■ Excerpt provided ■

[START]

The server that runs this is a measly 600MHz PIII w/ 128MB RAM running RedHat 6.2 w/ a 20GB hard drive. I haven't gotten even close to running out of inodes, to my knowledge, and my server never goes down (really, the only times its gone down is when power has been cut to it and this has only happened twice in the past 1.8 yrs
Maildir is specifically designed to handle mailboxes with large numbers of emails in them, contrary to other formats such as mbox. The problem with any sort of DB approach is the waste of space, even if you compress. A basic course in file structures will teach you a wealth of knowledge in this regard.
Imagine this: you have a table that stores everything you need to know about an email. You have a few distinct fields for commonly accessed headers (subject, from, to, cc, etc.) each of which would need to be 'text' blobs, since you cannot limit their size (you've seen the emails that have to/cc fields that are miles long, right?) - well, 'text' fields are notoriously poorly optimized in database engines and quite difficult to search (you can create an index on a part of a text field, but that might not be enough, right?). Next you have the message body which would also need to be a text field since you don't limit it's length, either.
Now, since the space for these fields (which don't *ever* change) is not optimized in the slightest, you might think that compressing them is a good idea, right? Well, what if an email is deleted - then you start looking at fragmented space in your database table which would need to be compacted periodically (much as mbox/.mbx files do today, if I recall).
All in all, storing each message to its own file is not really *that* bad
Sometimes it makes me want to scream that Microsoft gets away with this stuff and no one seems to care.
One thing to keep in mind about Exchange is that it's really a X.400 mail system, with some proprietary routing features kludged on top, lots of back-compat MS Mail features kludege on top of that, and then (as the last afterthought) SMTP kludged on top of all that. Next time you are at a computer book store, gander at the architecture diagram for Exchange -- it's so complex that it _should_ make you queasy. The thing just reeks of early-90s incorrect design assumptions.
So it shouldn't be a shock that it can't handle a large number of SMTP edge cases. Frankly, nobody would buy a product like Exchange if it didn't have the Microsoft logo on it and a nice client which gets installed with Word and Excel.
Microsoft, in their heart of hearts knows that it's a piece of shit, but it's _their_ piece of shit. And it happens to sell well, and any product that profitable can't be all that bad.
I wouldn't be shocked if numerous skunkwork project have come and gone at MS to replace their Big X.400 Jet DB Kludge with a real Internet-saavy mail server, but the poltics of the place probably dictate that that they lumber on with what's working (that also explains products like Windows ME).
I don't think it makes sense to store email in dbm files. It's too sketchy - what happens when the dbm file gets corrupted? The nice thing about flat files is that if something goes wrong, you can fix it with vi.
I think the right solution to the problem is to key off the message ID, which is supposed to be unique. Then define a mail folder as simply a list of message IDs. Messages can appear in more than one folder, but hopefully not in no folders.

[END]

■ What the task asks ■
Print the portion of the mail storage discussion starting with "All in all, storing" and going on through "Word and Excel.", reproducing it word for word.

■ Rows ■
[START]

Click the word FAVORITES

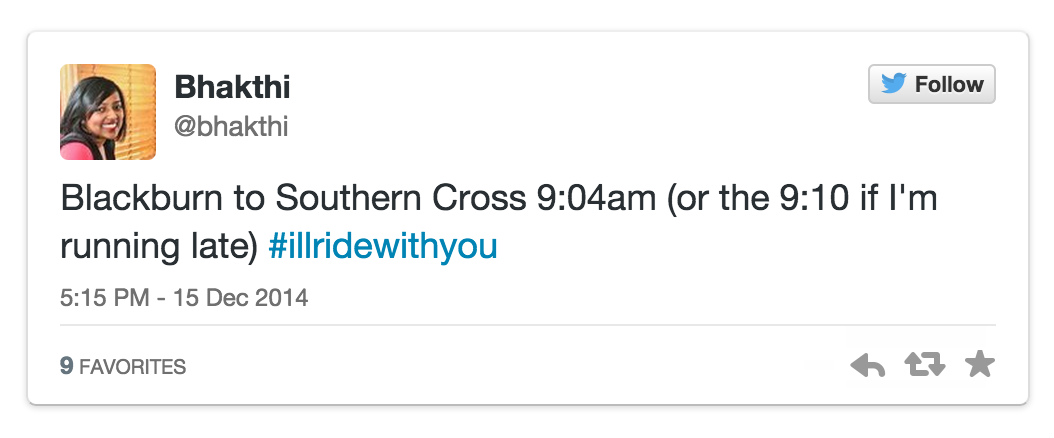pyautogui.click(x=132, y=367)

[END]
[START]

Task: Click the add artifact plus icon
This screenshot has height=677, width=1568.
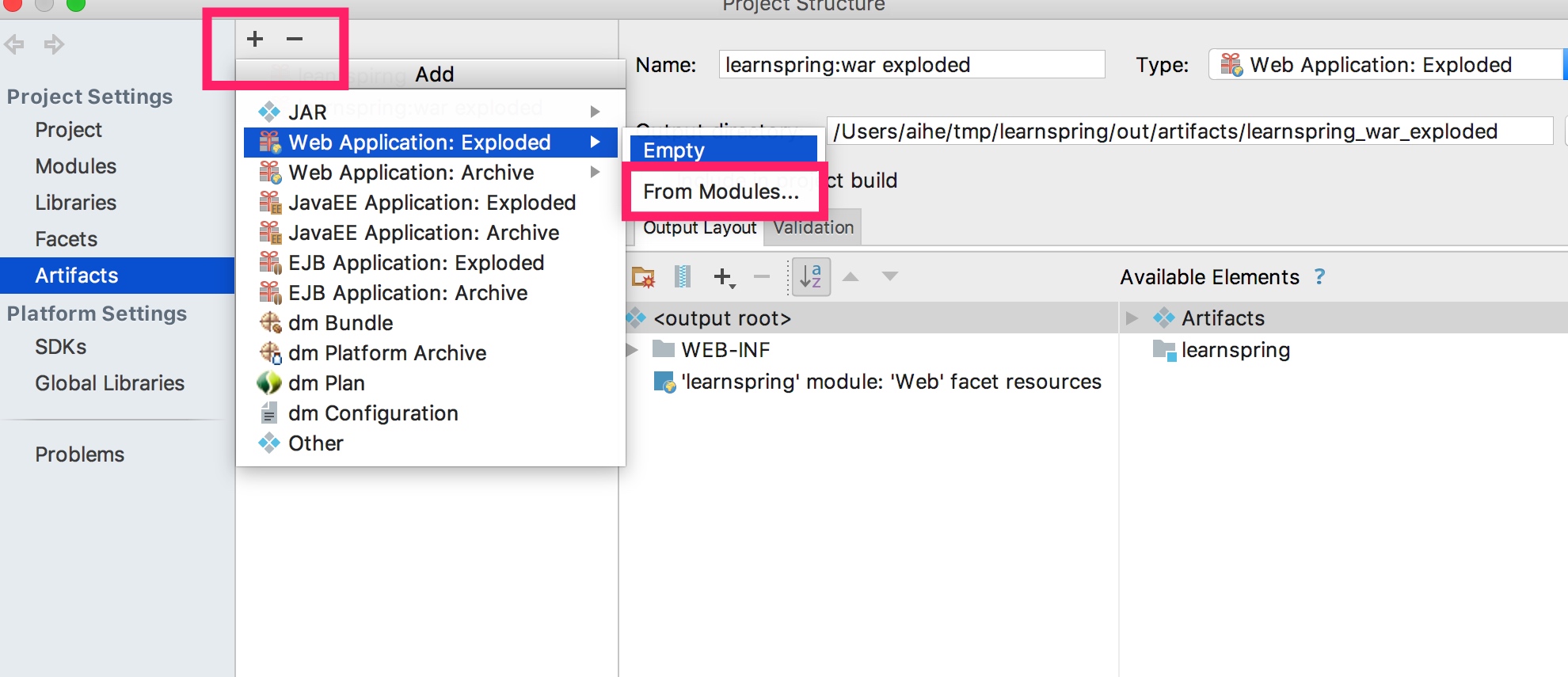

[END]

■ Task output ■
All in all, storing each message to its own file is not really *that* bad
Sometimes it makes me want to scream that Microsoft gets away with this stuff and no one seems to care.
One thing to keep in mind about Exchange is that it's really a X.400 mail system, with some proprietary routing features kludged on top, lots of back-compat MS Mail features kludege on top of that, and then (as the last afterthought) SMTP kludged on top of all that. Next time you are at a computer book store, gander at the architecture diagram for Exchange -- it's so complex that it _should_ make you queasy. The thing just reeks of early-90s incorrect design assumptions.
So it shouldn't be a shock that it can't handle a large number of SMTP edge cases. Frankly, nobody would buy a product like Exchange if it didn't have the Microsoft logo on it and a nice client which gets installed with Word and Excel.